In vitro characterization of late steps of RNA recombination in turnip crinkle virus. I. Role of motif1-hairpin structure.

Molecular mechanisms of RNA recombination were studied in turnip crinkle carmovirus (TCV), which has a uniquely high recombination frequency and nonrandom crossover site distribution among the recombining TCV-associated satellite RNAs. An in vitro system has been developed that includes a partially purified TCV replicase preparation (RdRp) and chimeric RNAs that resemble the putative in vivo recombination intermediates (Nagy, P. D., Zhang, C., and Simon, A. E. EMBO J. 17, 2392-2403, 1998). This system generates 3'-terminal extension products, which are analogous to the recombination end products. Efficient generation of 3'-terminal extension products depends on the presence of a hairpin structure (termed the motif1-hairpin) that possibly binds to the RdRp. Replacement of the motif1-hairpin with two separate randomized sequences resulted in a basal level of 3'-terminal extension.
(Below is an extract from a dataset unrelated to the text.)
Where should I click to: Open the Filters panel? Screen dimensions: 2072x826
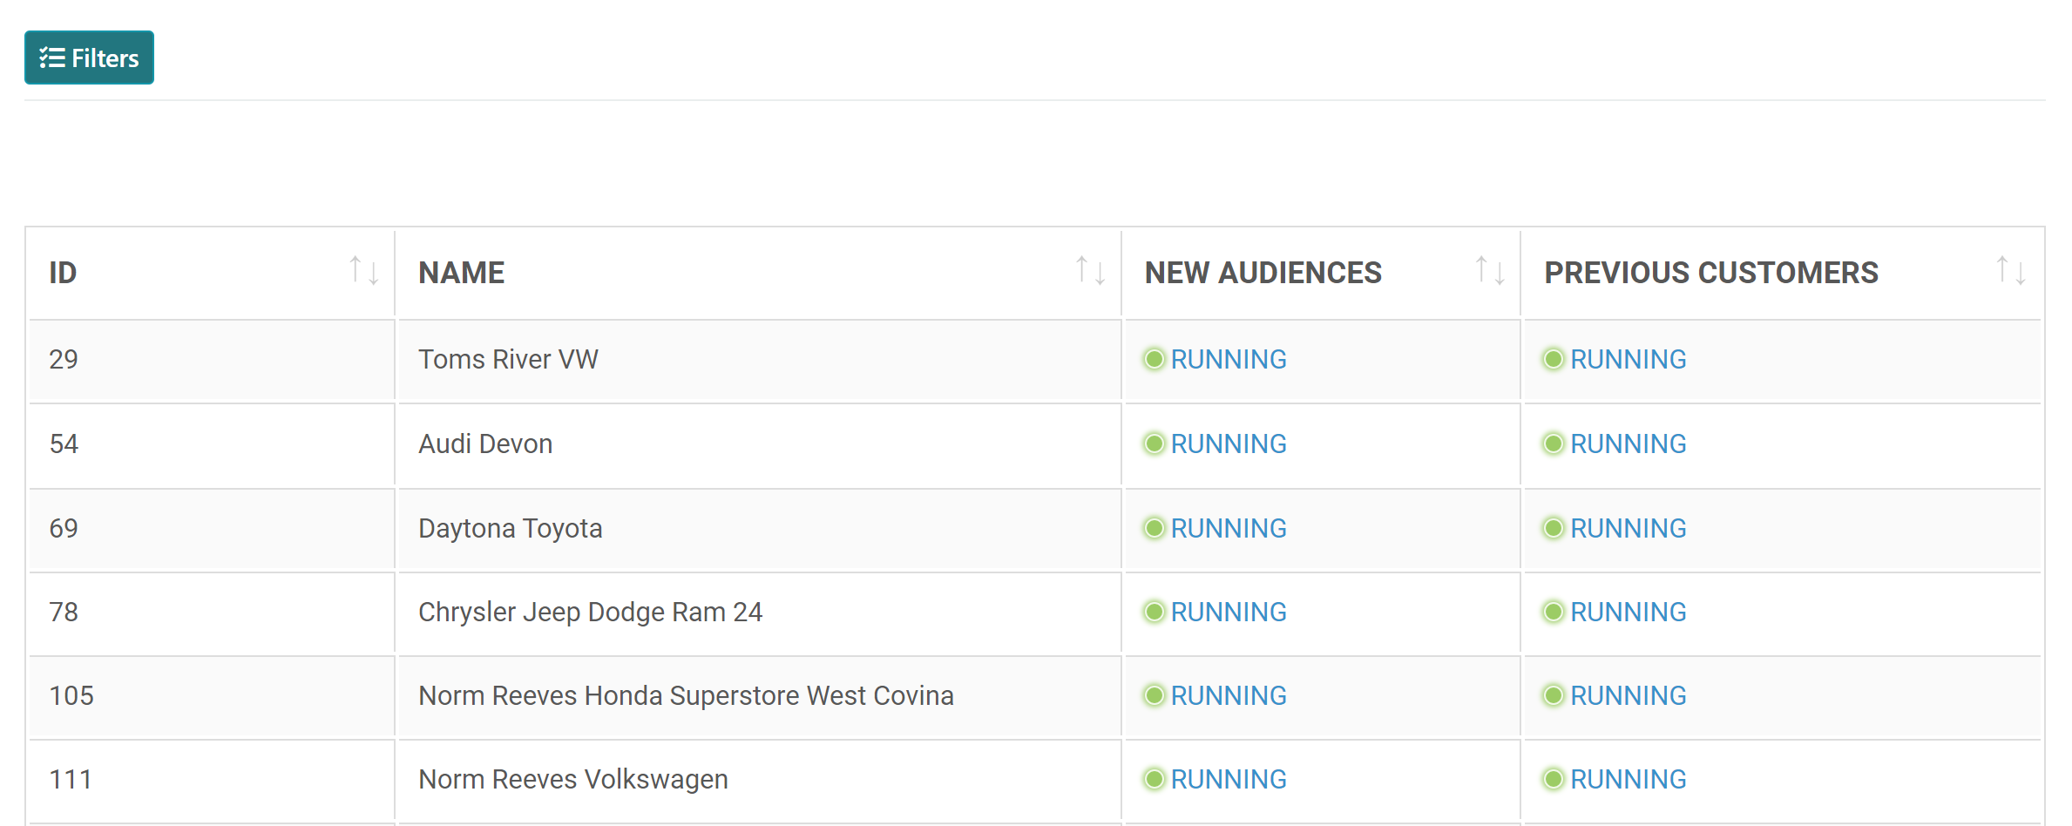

By using three separate constructs, each carrying similar mutations in the motif1-hairpin, we demonstrate that the role of the motif1-hairpin in 3'-terminal extension is complex and its function is influenced by flanking sequences. In addition to the mutagenesis approach, competition experiments between wild-type and mutated motif1-hairpin constructs suggest that the TCV RdRp likely recognizes the secondary and/or tertiary structure of the motif1-hairpin, while individual nucleotides play a less important role. Overall, the data shed new light into the mechanism of 3'-terminal extension by a viral RdRp that is analogous to the late steps of RNA recombination in TCV.